• _Brano scelto_
Succesivamente viene richiesta documentazione per stabilire la legittimità della richiesta di tariffa di mano d’opera (IL PASSAGGIO PIU’ IMPORTANTE DEL DOCUMENTO).

Ordinare a Carrozzeria ******** in persona del legale rappresentante pro tempore, la esibizione del registro iva vendite del periodo 01/04/07 01/07/07 nonché dell’originale copia emittente delle fatture emesse nel medesimo periodo. Ammettere prova con testi di M. B. perito di ruolo n. **** ,a conferma di quanto indicato nelle note della perizia, nonché di M. B. e G. R. (altro perito di Bologna) sulla seguente circostanza: “vero che Carrozzeria ****** nel periodo aprile/luglio 2007 applicava un costo di mano d’opera pari a euro 34 all’ora.” Ammettere CTU volta ad: 1) accertare la congruità della tariffa richiesta della Carrozzeria ed il numero delle ore di mano d’opera. 2) accertare l’ammontare della tariffa oraria giornaliera mediamente applicata nella provincia di Bologna 3) accertare il numero di ore di mano d’opera mediamente necessarie per eseguire la riparazione 4) accertare se, se il carrozziere incaricato fosse dotato di maggiori capacità tecniche ed avesse avuto macchinari ,avrebbe potuto eseguire lo stesso lavoro utilizzando un numero inferiore di ore.

Ora, alla luce di questo documento mi permetto di dare qualche consiglio su come operare per evitare questi problemi.

Auto sostitutiva: Nella vostra cessione del credito deve essere menzionata anche la vettura sostitutiva ,se non la menzionate, il costo di tale noleggio non è parte del vostro credito ma viene rimborsata al cliente.

Auto sostitutiva: in questo documento (è capitato anche a me) si dice che la compagnia non vuole pagare l’auto sostitutiva ,per mia esperienza se il costo di nolo giornaliero e’ allineato con le tabelle Sixt o Aci, se il conteggio dei giorni è riferito al fermo tecnico e se effettivamente è stato fornito il servizio, le compagnie pagano, magari non subito, ma con qualche telefonate di un’avvocato o con qualche citazione pagano sempre.

• _Cosa farai_
Nel brano sulla carrozzeria e l'auto sostitutiva, quale costo orario di mano d'opera si chiede ai testimoni di confermare per il periodo aprile/luglio 2007?

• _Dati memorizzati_
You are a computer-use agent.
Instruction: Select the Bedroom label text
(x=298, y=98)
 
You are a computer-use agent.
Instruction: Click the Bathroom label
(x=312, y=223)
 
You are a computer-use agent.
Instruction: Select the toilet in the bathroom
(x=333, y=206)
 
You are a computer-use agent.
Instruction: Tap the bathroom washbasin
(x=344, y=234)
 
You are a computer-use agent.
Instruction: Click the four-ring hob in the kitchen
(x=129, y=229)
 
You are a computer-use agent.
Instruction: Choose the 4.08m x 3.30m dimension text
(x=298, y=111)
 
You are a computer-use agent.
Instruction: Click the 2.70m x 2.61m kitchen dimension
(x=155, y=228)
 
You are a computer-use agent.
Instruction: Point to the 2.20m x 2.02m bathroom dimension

• _Risultato dell'esercizio_
Euro 34 all'ora.